This week, ESPN writer Dan Graziano released his annual list of things that he believes will happen in the NFL in the next three years, forecasting the league from now untol 2022. Some of his predictions are no-brainers, such as his first entry, that Patrick Mahomes will be the first quarterback to earn $40M per year and that the next CBA will include a more reasonable policy regarding marijuana.

But Graziano does include an optimistic prediction regarding the Raiders, as he predicts the Las Vegas Raiders will make the playoffs at least once in the next three years:

“I don’t think the Raiders are ready to make that jump in this, their final season in Oakland. But I like the pieces they’re putting together and believe they’ll hit the desert ground running in 2020.

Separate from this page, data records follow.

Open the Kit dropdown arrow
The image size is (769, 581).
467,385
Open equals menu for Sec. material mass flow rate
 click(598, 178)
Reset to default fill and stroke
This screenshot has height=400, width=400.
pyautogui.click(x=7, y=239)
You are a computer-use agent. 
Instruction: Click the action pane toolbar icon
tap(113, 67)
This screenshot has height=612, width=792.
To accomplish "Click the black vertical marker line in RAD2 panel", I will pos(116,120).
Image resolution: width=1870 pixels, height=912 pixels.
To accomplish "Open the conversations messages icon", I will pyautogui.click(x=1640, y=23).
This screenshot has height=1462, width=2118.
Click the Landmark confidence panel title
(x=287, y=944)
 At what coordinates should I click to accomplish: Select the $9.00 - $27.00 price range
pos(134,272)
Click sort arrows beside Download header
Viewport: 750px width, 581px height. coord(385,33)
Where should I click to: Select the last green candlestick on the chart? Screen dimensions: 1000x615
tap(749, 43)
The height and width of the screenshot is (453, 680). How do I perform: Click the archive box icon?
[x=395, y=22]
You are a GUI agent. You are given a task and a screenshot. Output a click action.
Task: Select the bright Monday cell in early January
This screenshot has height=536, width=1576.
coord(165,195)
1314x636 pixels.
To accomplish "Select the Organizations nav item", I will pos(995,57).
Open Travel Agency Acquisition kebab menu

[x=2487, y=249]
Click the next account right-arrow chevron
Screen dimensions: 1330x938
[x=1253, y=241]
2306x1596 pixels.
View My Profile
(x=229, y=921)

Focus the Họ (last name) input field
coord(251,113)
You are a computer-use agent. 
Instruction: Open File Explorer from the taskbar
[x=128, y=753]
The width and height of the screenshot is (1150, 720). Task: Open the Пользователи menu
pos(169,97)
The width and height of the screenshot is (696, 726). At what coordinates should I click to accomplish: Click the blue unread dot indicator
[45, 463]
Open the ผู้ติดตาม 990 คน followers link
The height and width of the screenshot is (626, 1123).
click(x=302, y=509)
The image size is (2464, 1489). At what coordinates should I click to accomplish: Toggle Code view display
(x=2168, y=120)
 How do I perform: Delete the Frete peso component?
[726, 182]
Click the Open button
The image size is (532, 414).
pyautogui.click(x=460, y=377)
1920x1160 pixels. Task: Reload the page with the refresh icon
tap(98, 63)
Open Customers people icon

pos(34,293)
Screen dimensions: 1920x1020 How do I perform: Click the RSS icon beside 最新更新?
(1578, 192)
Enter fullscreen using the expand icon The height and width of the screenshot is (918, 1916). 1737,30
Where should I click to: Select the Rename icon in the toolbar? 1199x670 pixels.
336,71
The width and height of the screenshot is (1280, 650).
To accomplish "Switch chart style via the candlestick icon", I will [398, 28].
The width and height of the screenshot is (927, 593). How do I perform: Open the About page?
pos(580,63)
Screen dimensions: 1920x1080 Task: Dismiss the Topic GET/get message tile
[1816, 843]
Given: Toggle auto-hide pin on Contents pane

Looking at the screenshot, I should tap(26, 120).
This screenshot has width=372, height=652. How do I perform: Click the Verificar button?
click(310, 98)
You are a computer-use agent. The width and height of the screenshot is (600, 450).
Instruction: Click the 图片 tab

No idea, of course, how they’ll be received in Vegas or what kind of fan base they’ll develop there, but I am predicting that they will be a playoff team in one of their first two years there. Heck, the Las Vegas hockey team went to the Stanley Cup Final in its first season, right?”

Now, Graziano is a national writer, not a Raiders-specific one, and so he is likely unaware how big a Raiders fanbase there already is in Las Vegas and how much enthusiasm for the team there is there. But he is correct about the Golden Knights, the expansion hockey team which in their first season came within a few games of winning the Stanley Cup and gained a strong following immediately upon their coming into existence. There’s no reason the Raiders won’t be the hottest ticket in a town full of hot tickets.

The Raiders already have a pretty solid team on paper, and it’s only their hellacious schedule that makes many folks in the media wary of predicting them to make the playoffs this year. Next season, their schedule should get a little easier (as it can’t get much harder), and Mike Mayock will have another offseason to continue improving the team. With all that should come greater success, but it will also mean more pressure from fans and the media to win. If the Raiders win much of anything this year, it will come as a pleasant surprise, but that will no longer be the case after they move into their new stadium in 2020.